*EXERCISE OBJECTIVE*:
The answer must be an exact copy of the lines from the one with "Click Andy Belford's name on the second tweet" through the final line of the records below, with no pictures.

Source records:

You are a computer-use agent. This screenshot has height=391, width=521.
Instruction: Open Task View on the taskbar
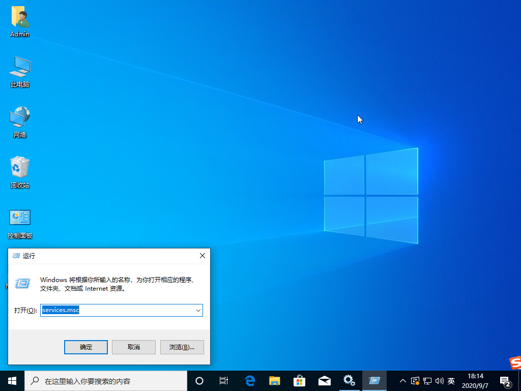click(224, 380)
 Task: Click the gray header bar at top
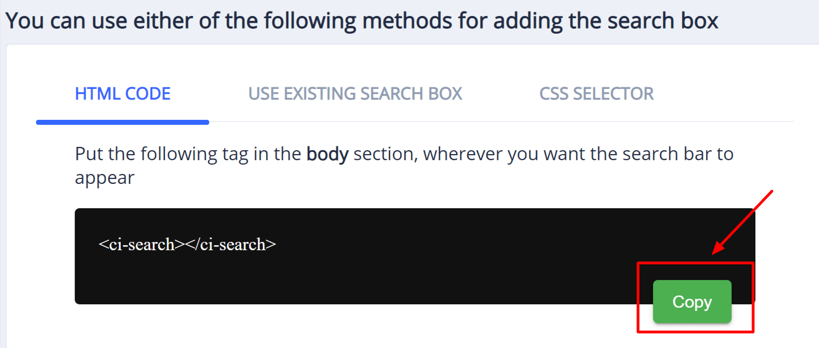click(x=410, y=20)
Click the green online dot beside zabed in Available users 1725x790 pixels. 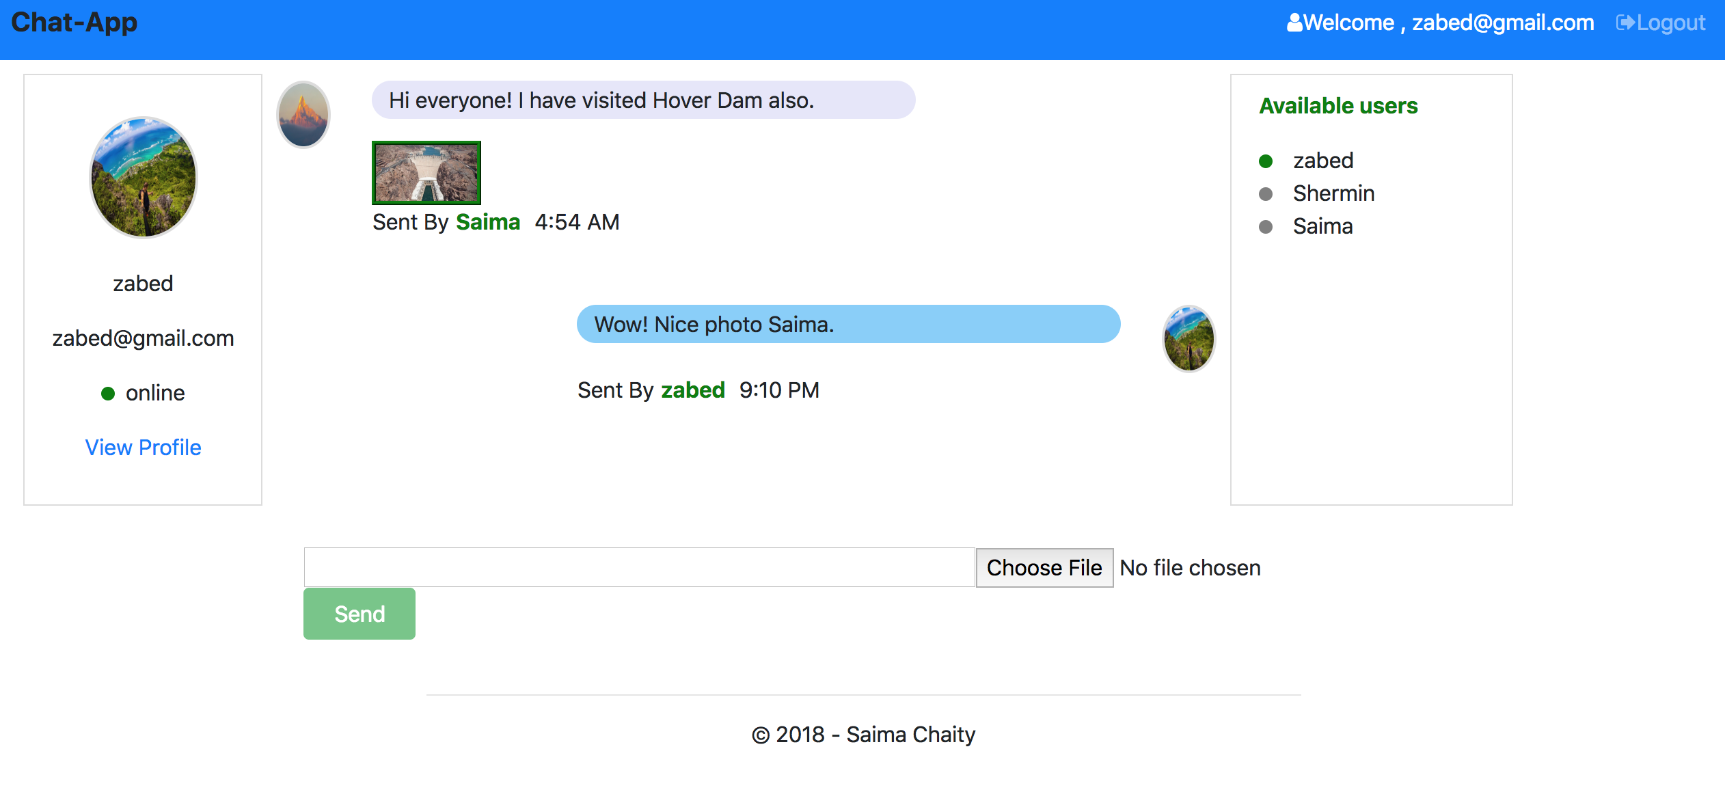tap(1266, 160)
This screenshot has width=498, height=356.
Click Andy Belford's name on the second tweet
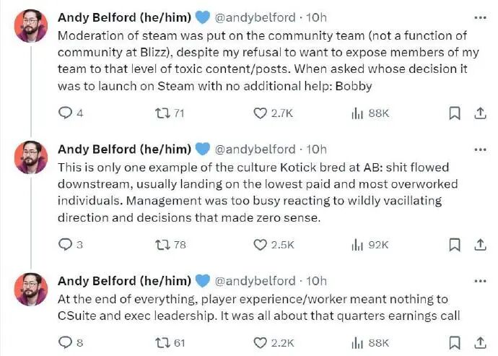click(124, 149)
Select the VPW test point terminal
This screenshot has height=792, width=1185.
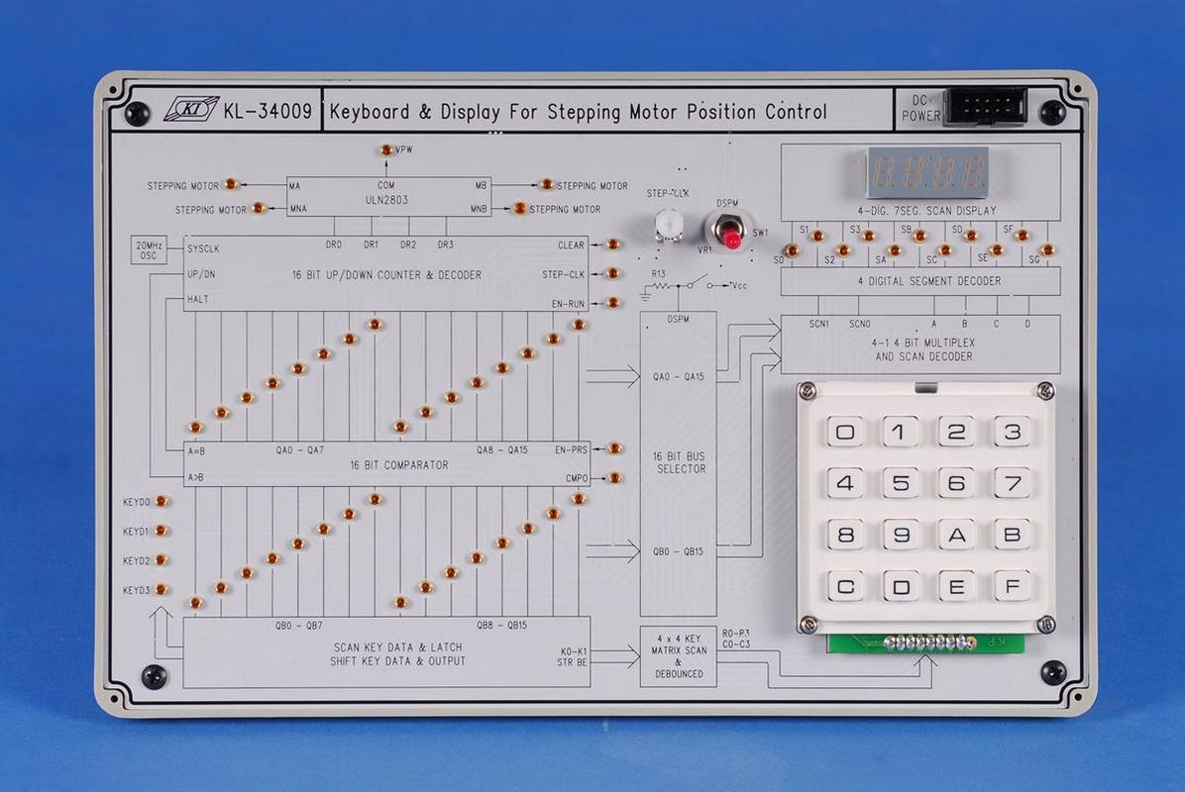coord(385,150)
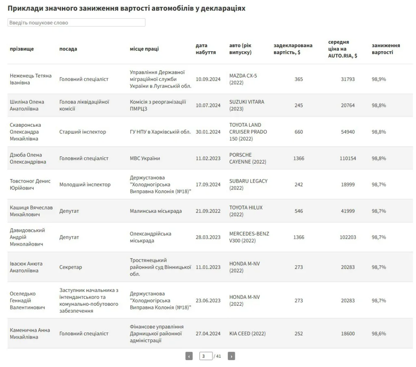Click the page number input showing 3

(x=206, y=356)
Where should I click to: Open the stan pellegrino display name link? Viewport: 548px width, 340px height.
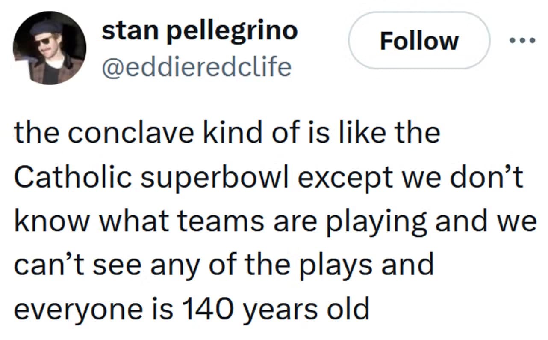point(199,31)
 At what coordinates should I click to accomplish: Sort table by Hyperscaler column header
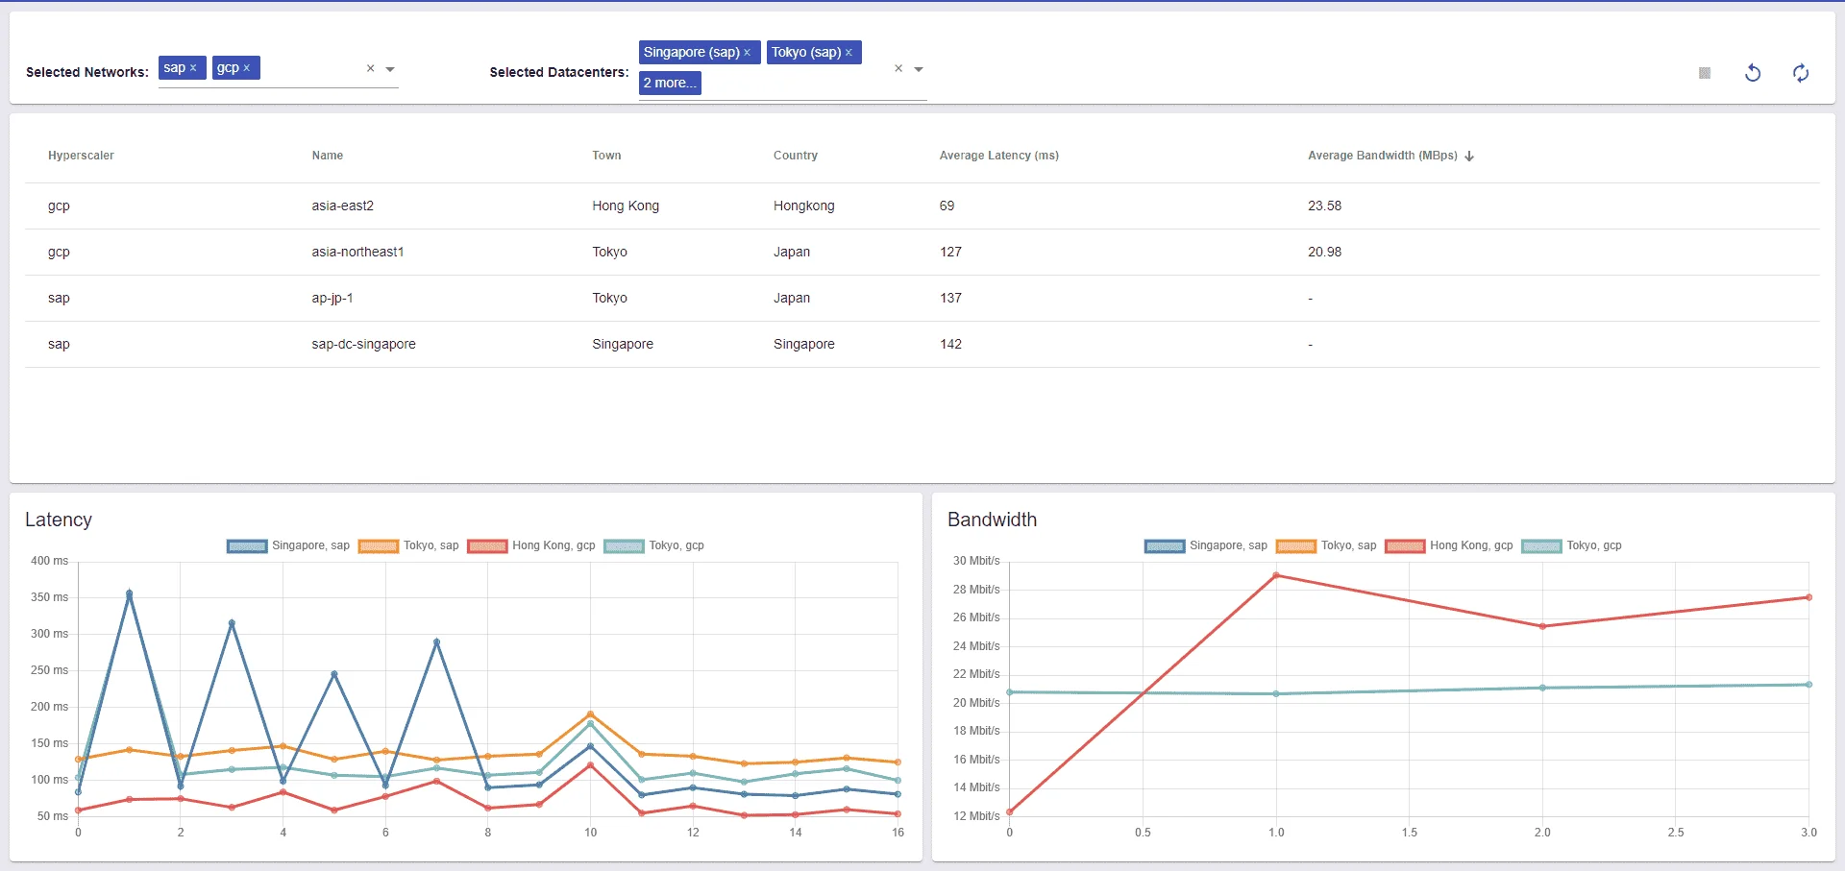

*ANSWER FOR THE TASK*:
Click Andy Belford's name on the second tweet
click(124, 149)
Select the VPW test point terminal
This screenshot has height=792, width=1185.
coord(385,150)
Click the page number input showing 3

(x=206, y=356)
Where should I click to: Open the stan pellegrino display name link? Viewport: 548px width, 340px height.
point(199,31)
 At what coordinates should I click to accomplish: Sort table by Hyperscaler column header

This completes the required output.